■ **OBJECTIVE**: Print the following entries verbatim, reproducing every line without any change.

■ **EXCERPTED RECORDS**:

+++++

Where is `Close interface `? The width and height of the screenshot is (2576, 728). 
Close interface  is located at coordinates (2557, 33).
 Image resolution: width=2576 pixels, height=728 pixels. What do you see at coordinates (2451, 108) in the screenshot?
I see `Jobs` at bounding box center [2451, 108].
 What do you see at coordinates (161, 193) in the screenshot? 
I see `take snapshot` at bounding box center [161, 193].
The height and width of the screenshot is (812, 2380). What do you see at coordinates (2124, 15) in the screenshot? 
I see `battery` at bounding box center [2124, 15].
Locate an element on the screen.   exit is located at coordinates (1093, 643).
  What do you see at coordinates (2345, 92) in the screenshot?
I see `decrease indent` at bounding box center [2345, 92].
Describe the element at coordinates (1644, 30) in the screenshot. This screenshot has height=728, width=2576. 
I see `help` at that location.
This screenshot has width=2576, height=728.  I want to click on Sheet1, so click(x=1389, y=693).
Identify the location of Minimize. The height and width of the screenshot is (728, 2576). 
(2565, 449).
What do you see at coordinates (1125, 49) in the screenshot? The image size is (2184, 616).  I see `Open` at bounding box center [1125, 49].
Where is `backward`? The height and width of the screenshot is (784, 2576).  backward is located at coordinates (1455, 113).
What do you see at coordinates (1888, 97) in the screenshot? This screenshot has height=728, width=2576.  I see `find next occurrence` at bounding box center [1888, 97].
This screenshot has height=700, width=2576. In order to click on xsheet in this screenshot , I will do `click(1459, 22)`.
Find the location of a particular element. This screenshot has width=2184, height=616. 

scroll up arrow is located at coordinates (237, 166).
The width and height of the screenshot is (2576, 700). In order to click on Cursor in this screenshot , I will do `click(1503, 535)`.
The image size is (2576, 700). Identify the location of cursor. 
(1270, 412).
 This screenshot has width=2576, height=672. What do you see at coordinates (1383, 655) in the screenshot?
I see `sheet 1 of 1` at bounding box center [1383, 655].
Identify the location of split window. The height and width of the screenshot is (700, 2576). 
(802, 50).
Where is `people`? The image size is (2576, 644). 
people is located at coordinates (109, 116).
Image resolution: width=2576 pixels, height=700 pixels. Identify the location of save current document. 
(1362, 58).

+++++

■ **TASK RESPONSE**:
Where is `Close interface `? The width and height of the screenshot is (2576, 728). 
Close interface  is located at coordinates (2557, 33).
 Image resolution: width=2576 pixels, height=728 pixels. What do you see at coordinates (2451, 108) in the screenshot?
I see `Jobs` at bounding box center [2451, 108].
 What do you see at coordinates (161, 193) in the screenshot? 
I see `take snapshot` at bounding box center [161, 193].
The height and width of the screenshot is (812, 2380). What do you see at coordinates (2124, 15) in the screenshot? 
I see `battery` at bounding box center [2124, 15].
Locate an element on the screen.   exit is located at coordinates (1093, 643).
  What do you see at coordinates (2345, 92) in the screenshot?
I see `decrease indent` at bounding box center [2345, 92].
Describe the element at coordinates (1644, 30) in the screenshot. This screenshot has height=728, width=2576. 
I see `help` at that location.
This screenshot has width=2576, height=728.  I want to click on Sheet1, so click(x=1389, y=693).
Identify the location of Minimize. The height and width of the screenshot is (728, 2576). 
(2565, 449).
What do you see at coordinates (1125, 49) in the screenshot? The image size is (2184, 616).  I see `Open` at bounding box center [1125, 49].
Where is `backward`? The height and width of the screenshot is (784, 2576).  backward is located at coordinates (1455, 113).
What do you see at coordinates (1888, 97) in the screenshot? This screenshot has height=728, width=2576.  I see `find next occurrence` at bounding box center [1888, 97].
This screenshot has height=700, width=2576. In order to click on xsheet in this screenshot , I will do `click(1459, 22)`.
Find the location of a particular element. This screenshot has width=2184, height=616. 

scroll up arrow is located at coordinates (237, 166).
The width and height of the screenshot is (2576, 700). In order to click on Cursor in this screenshot , I will do `click(1503, 535)`.
The image size is (2576, 700). Identify the location of cursor. 
(1270, 412).
 This screenshot has width=2576, height=672. What do you see at coordinates (1383, 655) in the screenshot?
I see `sheet 1 of 1` at bounding box center [1383, 655].
Identify the location of split window. The height and width of the screenshot is (700, 2576). 
(802, 50).
Where is `people`? The image size is (2576, 644). 
people is located at coordinates (109, 116).
Image resolution: width=2576 pixels, height=700 pixels. Identify the location of save current document. 
(1362, 58).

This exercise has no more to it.